1 | =============================================================== |
With the help of the profiling output, I polished my refactoring plans, and gained more confidence to say the optimization may work. More importantly, the utility I created and the callflow chart can be rechecked/rerun anytime. It’s really to have your context persistent in a visualized fashion and again, RMR with profiling.
3. Refactor
It took much more time than I initially planned for the refactor implementation, there are always details not written in requirement/design documentation, and that involved more changes before all proposals landed eventually and brought me back the Step1 or Step2 to rework certain things. Thus I kept polishing the RMR code, the profiling code, polishing the call flow(with more details) and changed the design again and again.
With the help of RMR profiling, I could always quickly see the effect/ impact of every step changes, which, I consider make the refactor process even happier ;-).
In this project:
DB Schema was changed, this help reduce DB calls and introduce more reasonable data structures
Many functions were refactored to:
- be decoupled with functions of other features
- from a. centralized b. always calculated on the fly, to a. distributed to workers b. maintained and cached in an acceptable interval of loops
- configurable cache aging policy and state change policy(from real-time consistency to eventual consistency in different polling intervals)

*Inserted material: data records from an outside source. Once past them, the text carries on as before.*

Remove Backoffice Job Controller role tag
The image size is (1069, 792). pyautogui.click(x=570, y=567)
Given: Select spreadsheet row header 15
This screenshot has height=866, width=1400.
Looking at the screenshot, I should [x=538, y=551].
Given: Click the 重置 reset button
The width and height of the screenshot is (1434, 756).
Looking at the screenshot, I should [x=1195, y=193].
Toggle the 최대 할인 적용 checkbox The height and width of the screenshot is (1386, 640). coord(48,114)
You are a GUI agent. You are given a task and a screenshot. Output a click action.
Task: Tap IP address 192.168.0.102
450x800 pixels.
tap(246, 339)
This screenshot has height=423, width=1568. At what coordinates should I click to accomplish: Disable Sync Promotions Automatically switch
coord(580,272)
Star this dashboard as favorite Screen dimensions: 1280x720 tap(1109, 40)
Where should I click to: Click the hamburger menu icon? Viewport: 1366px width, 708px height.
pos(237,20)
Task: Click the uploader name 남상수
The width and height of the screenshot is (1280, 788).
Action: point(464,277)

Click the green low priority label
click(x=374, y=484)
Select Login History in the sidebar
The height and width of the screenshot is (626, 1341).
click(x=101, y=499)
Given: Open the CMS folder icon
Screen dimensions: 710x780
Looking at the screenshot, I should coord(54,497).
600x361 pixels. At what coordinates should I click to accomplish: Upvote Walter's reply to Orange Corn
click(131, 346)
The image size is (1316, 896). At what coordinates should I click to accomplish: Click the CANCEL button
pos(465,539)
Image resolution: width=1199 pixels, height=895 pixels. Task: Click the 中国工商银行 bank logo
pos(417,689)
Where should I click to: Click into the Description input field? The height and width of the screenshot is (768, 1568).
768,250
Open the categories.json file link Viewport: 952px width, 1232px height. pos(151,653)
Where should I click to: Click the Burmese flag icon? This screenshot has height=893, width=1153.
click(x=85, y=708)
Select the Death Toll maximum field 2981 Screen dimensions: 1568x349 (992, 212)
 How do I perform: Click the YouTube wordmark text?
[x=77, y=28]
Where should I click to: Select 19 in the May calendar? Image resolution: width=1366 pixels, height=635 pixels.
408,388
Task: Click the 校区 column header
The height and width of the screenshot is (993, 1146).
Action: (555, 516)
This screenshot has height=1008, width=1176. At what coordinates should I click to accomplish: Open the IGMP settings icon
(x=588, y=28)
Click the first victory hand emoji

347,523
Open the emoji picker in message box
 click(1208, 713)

4. Regression Tests, CI piped
- In the final phase, with the refactored codebase in a stable state, that is:
- All UT passed in the new design
- Confirmed profiling utility results with expected gains
We could use as much as possible the legacy end to end regression test cases to ensure the refactor brought no surprises :-). I’m willing to bet that you will have to go back to some changes and even need to return to some of the previous steps, in that case, CI piped end to end test will save your life again and again before we call the refactor a success.